Dataset rows
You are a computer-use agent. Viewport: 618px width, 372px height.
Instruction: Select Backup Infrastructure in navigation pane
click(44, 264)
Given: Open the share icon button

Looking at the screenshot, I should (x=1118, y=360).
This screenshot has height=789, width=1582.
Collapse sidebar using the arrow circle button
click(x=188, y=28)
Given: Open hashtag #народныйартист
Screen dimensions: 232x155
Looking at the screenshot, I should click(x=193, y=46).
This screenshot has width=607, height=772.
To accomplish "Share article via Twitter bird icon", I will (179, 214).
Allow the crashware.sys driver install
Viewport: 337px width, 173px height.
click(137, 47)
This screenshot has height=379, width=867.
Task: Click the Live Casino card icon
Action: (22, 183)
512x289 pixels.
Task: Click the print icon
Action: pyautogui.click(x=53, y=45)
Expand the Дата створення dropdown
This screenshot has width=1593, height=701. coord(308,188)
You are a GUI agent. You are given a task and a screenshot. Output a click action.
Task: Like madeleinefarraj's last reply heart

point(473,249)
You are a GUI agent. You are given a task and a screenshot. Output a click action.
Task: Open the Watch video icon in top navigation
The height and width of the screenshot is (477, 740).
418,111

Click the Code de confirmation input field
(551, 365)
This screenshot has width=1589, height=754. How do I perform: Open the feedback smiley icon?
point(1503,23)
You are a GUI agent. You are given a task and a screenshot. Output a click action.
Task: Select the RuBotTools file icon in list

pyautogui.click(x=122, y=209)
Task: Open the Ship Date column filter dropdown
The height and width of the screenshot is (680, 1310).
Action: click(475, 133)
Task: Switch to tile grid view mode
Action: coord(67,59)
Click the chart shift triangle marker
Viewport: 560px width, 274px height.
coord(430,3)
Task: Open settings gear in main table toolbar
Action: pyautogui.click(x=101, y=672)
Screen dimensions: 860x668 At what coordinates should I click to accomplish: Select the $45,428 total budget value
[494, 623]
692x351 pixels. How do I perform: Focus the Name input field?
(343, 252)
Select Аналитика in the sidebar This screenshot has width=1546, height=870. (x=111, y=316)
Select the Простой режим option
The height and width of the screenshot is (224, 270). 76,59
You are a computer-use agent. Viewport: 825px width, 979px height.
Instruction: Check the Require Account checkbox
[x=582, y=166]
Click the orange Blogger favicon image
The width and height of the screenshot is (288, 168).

## [Task statement]
Update the items above by replacing every occurrence of "GUI agent" with "GUI assistant", leaving all other text unchanged.

## [The output]
You are a computer-use agent. Viewport: 618px width, 372px height.
Instruction: Select Backup Infrastructure in navigation pane
click(44, 264)
Given: Open the share icon button

Looking at the screenshot, I should (x=1118, y=360).
This screenshot has height=789, width=1582.
Collapse sidebar using the arrow circle button
click(x=188, y=28)
Given: Open hashtag #народныйартист
Screen dimensions: 232x155
Looking at the screenshot, I should click(x=193, y=46).
This screenshot has width=607, height=772.
To accomplish "Share article via Twitter bird icon", I will (179, 214).
Allow the crashware.sys driver install
Viewport: 337px width, 173px height.
click(137, 47)
This screenshot has height=379, width=867.
Task: Click the Live Casino card icon
Action: (22, 183)
512x289 pixels.
Task: Click the print icon
Action: pyautogui.click(x=53, y=45)
Expand the Дата створення dropdown
This screenshot has width=1593, height=701. coord(308,188)
You are a GUI assistant. You are given a task and a screenshot. Output a click action.
Task: Like madeleinefarraj's last reply heart

point(473,249)
You are a GUI assistant. You are given a task and a screenshot. Output a click action.
Task: Open the Watch video icon in top navigation
The height and width of the screenshot is (477, 740).
418,111

Click the Code de confirmation input field
(551, 365)
This screenshot has width=1589, height=754. How do I perform: Open the feedback smiley icon?
point(1503,23)
You are a GUI assistant. You are given a task and a screenshot. Output a click action.
Task: Select the RuBotTools file icon in list

pyautogui.click(x=122, y=209)
Task: Open the Ship Date column filter dropdown
The height and width of the screenshot is (680, 1310).
Action: click(475, 133)
Task: Switch to tile grid view mode
Action: coord(67,59)
Click the chart shift triangle marker
Viewport: 560px width, 274px height.
coord(430,3)
Task: Open settings gear in main table toolbar
Action: pyautogui.click(x=101, y=672)
Screen dimensions: 860x668 At what coordinates should I click to accomplish: Select the $45,428 total budget value
[494, 623]
692x351 pixels. How do I perform: Focus the Name input field?
(343, 252)
Select Аналитика in the sidebar This screenshot has width=1546, height=870. (x=111, y=316)
Select the Простой режим option
The height and width of the screenshot is (224, 270). 76,59
You are a computer-use agent. Viewport: 825px width, 979px height.
Instruction: Check the Require Account checkbox
[x=582, y=166]
Click the orange Blogger favicon image
The width and height of the screenshot is (288, 168).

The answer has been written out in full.